**Exercise description:** Every line containing "More" should be identified and copied from the data below.

*** Opening Information shown ***

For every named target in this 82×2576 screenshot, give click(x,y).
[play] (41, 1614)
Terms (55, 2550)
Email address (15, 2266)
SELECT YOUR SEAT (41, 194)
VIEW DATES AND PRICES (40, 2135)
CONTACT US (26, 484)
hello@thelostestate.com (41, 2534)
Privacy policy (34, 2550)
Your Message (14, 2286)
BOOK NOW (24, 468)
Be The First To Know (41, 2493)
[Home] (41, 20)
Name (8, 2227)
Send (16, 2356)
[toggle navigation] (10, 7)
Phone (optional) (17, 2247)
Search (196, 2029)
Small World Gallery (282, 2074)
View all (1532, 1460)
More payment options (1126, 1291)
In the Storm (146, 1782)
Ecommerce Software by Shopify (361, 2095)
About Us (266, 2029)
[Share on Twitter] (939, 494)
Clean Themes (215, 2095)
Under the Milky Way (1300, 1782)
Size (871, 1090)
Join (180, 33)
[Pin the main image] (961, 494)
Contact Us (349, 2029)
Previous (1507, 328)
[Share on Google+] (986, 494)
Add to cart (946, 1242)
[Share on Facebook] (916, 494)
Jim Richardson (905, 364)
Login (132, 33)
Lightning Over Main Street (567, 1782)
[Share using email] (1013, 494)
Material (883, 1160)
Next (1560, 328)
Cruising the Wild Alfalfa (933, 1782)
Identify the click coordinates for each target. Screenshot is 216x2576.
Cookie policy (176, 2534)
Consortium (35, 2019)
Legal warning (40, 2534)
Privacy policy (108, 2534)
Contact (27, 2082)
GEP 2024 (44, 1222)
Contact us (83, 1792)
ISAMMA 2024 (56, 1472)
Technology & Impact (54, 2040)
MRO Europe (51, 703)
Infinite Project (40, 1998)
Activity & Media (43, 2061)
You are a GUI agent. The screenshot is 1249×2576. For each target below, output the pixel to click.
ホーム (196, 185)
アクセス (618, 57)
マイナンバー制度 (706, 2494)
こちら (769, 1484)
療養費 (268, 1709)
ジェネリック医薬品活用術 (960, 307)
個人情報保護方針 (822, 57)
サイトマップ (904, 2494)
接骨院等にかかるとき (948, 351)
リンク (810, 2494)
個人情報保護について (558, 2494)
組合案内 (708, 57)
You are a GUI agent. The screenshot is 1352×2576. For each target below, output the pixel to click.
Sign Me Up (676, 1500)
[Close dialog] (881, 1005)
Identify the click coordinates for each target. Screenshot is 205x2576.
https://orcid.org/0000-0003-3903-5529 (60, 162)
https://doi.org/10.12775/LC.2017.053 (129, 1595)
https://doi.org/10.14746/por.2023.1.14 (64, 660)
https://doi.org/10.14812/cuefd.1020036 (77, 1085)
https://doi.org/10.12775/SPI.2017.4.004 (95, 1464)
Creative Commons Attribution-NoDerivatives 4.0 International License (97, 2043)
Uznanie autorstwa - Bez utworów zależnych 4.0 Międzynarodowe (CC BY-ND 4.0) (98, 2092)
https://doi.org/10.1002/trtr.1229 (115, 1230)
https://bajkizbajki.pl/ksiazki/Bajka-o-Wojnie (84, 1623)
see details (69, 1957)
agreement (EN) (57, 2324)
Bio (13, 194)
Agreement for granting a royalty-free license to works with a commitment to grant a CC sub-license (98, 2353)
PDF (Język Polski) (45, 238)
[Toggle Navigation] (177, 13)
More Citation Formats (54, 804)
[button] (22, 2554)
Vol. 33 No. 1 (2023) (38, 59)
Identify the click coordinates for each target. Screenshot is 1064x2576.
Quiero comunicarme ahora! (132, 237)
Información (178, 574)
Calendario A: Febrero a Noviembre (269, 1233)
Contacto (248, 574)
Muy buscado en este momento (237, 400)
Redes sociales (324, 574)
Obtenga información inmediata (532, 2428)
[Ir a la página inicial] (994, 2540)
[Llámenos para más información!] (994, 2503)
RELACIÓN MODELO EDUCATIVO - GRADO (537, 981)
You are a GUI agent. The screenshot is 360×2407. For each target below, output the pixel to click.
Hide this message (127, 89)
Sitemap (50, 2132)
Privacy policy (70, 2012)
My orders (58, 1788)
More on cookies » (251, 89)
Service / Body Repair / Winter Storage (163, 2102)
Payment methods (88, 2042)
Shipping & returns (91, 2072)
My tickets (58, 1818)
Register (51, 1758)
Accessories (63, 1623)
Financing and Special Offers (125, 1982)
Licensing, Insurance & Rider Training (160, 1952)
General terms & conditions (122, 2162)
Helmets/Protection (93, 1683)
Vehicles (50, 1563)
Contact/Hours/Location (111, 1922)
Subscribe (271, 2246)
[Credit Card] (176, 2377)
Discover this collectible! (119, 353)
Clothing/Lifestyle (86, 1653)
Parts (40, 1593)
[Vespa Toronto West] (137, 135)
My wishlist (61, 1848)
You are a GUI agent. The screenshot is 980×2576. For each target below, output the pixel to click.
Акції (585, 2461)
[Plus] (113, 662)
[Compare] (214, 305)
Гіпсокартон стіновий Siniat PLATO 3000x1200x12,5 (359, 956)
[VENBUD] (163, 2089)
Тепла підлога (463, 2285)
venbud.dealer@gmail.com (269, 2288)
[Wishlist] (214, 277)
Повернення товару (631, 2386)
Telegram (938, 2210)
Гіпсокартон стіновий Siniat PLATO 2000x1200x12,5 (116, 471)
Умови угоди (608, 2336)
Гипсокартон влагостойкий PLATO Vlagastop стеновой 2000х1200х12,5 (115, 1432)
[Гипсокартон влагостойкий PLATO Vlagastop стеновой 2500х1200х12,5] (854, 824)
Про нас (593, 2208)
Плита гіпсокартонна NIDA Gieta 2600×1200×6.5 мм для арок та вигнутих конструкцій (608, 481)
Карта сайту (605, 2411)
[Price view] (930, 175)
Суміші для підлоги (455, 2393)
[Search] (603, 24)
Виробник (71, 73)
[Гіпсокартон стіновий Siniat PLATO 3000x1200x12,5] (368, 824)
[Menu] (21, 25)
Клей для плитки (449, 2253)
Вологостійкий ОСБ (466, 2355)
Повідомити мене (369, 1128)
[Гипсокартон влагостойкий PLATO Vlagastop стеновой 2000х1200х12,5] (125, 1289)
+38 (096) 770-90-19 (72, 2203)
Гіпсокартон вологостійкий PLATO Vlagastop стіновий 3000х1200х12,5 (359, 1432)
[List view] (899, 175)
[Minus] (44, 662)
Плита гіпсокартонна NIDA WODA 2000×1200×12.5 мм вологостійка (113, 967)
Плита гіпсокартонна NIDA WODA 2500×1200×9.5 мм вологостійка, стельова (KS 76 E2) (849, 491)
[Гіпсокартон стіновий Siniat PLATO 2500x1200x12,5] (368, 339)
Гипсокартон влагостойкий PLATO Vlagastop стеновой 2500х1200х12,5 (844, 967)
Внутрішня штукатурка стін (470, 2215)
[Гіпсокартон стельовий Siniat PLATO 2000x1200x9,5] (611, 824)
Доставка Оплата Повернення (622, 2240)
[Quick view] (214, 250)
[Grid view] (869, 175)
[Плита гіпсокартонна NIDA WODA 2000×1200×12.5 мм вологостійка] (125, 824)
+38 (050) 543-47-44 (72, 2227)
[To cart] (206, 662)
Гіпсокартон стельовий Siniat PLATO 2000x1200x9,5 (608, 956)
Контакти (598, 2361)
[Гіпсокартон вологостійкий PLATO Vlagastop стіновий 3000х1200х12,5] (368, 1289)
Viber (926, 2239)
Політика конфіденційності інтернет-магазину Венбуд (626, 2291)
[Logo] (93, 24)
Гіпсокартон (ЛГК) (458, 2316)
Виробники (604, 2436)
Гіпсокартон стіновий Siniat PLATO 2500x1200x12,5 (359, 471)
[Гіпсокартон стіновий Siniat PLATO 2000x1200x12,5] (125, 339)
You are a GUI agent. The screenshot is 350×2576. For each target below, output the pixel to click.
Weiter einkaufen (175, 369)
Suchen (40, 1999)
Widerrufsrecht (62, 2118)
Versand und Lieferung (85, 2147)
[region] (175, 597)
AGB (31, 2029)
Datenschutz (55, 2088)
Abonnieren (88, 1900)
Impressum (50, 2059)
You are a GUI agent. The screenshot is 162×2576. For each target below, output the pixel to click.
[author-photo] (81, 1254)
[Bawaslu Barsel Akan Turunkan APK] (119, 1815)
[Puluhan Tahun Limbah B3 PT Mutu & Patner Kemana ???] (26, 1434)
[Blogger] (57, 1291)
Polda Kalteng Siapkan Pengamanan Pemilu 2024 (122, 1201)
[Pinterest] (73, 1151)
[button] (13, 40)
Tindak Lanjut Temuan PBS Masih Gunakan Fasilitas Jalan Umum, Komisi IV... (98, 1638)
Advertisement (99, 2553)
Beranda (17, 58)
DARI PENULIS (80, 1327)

*** Closing Information shown ***

**Answer box:**
More payment options (1126, 1291)
More Citation Formats (54, 804)
More on cookies » (251, 89)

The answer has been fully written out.